DW staff / AFP (jen)September 20, 2006

Germany's justice minister has said she would like to see living wills for the terminally ill included in German law, in order to strengthen the wish of dying patients for a painless and dignified death.

https://p.dw.com/p/98ug
A hand holding the hand of someone in a hospital bed.
Ethics debates over the rights of the terminally ill have a long history in GermanyImage: dpa - Fotoreport

German Justice Minister Brigitte Zypries said giving legal weight to living wills would lead to "more legal clarity for patients, families and doctors."

The minister made her comments to the Stuttgarter Zeitung, at the beginning of the 66th annual meeting of the Association of German Law Professionals in Stuttgart.

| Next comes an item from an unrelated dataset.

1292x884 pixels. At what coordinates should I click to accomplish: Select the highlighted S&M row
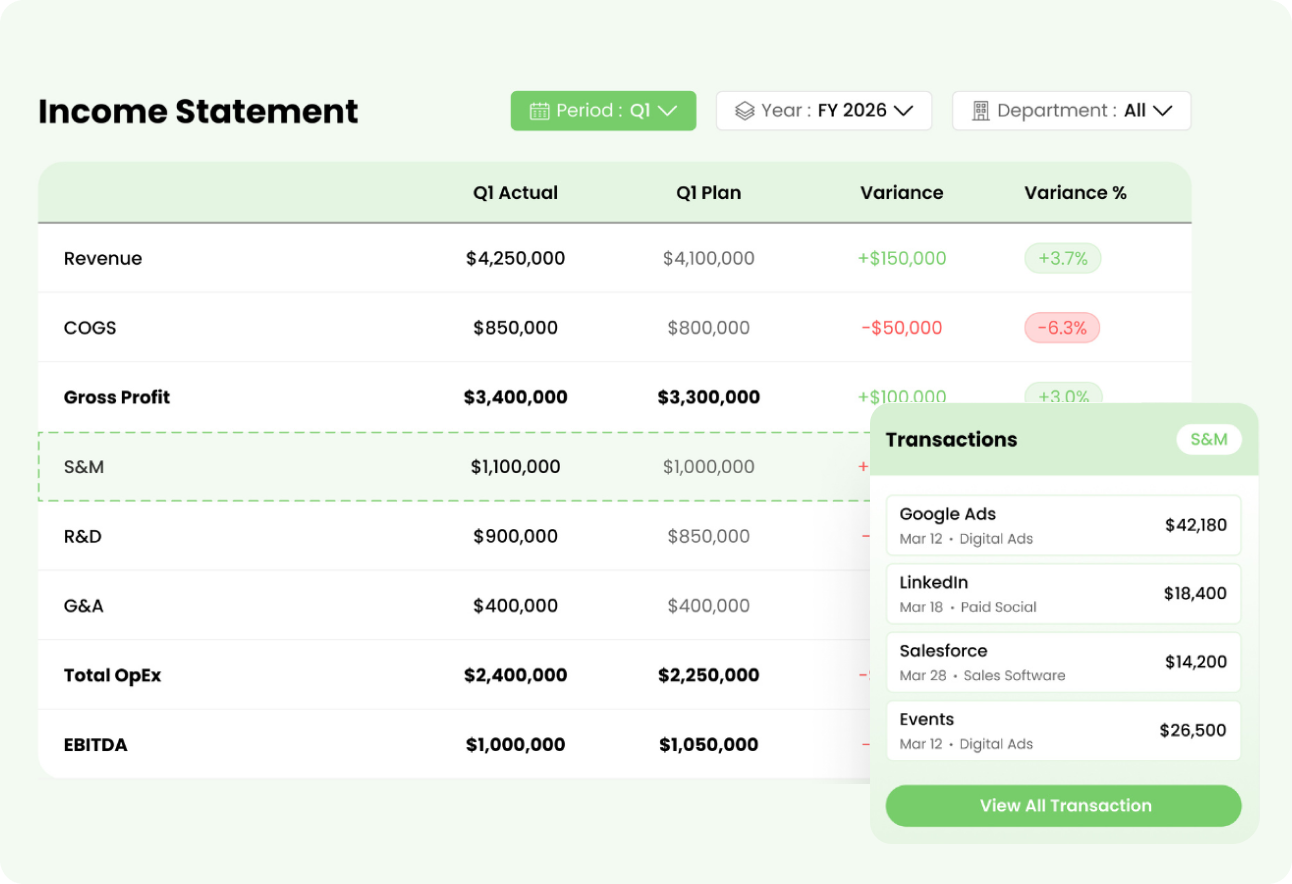coord(455,467)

Headshot, German Justice Minister Brigitte Zypries
Justice Minister Brigitte Zypries would like to give legal weight to living willsImage: dpa

Zypries wants to codify living wills, in which patients determine their own guidelines on resuscitation and the right to die, in civil law. This will give doctors clearer guidelines for treatment, she said.

Legal repercussions

Should living wills be granted legal status, "if a patient is clearly opposed to a certain treatment measure, then the doctor will have to refrain from doing it." Otherwise the physician could be indicted for assault and battery, Zypris told the Neue Osnabrücker Zeitung newspaper.

However, Zypries said demands to make people who passively assist suicide exempt from legal penalties were unnecessary.

Hospice group in favor

The German Hospice Association welcomed Zypries' position.

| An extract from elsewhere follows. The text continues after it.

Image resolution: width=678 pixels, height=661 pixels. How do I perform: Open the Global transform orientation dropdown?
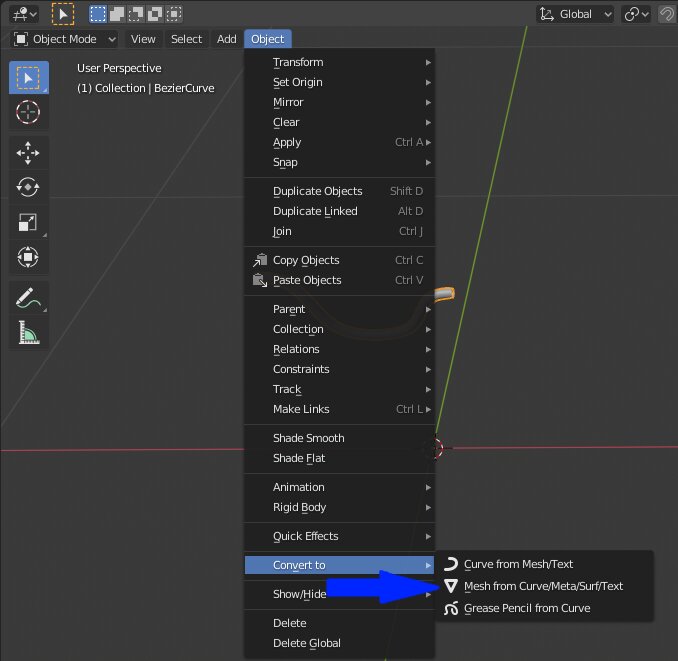(x=577, y=14)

"An explicit standardization of allowed forms of assisted-suicide has no place in criminal law," association head Eugen Brysch told reporters.

To do so could be mistakenly seen as a step toward the "increasing acceptance of actively assisted suicide," he added.

He agreed it made sense to make living wills an aspect of German statute law, which are already recognized in case law.

Hospital patient with morphine doses next to her bed.
How much should patients decide over their own treatment?Image: dpa

"The parliament has a clear duty to give living wills a legal basis, by passing it into law," Brysch said, adding that Germany needs to finally allow its citizens self-determination, and allow them to right to protect their integrity through a living will.

On Wednesday at the Stuttgart meeting, Bonn-based criminal lawyer Torsten Verrel plans to clarify his demands to expressly decriminalize passive assisted-suicide and the shutting down of life-support systems. Without this, doctors' fears of lawsuits lead to "extensive exculpatory medicine," and an "inadequate reduction in suffering," he told the AFP news agency.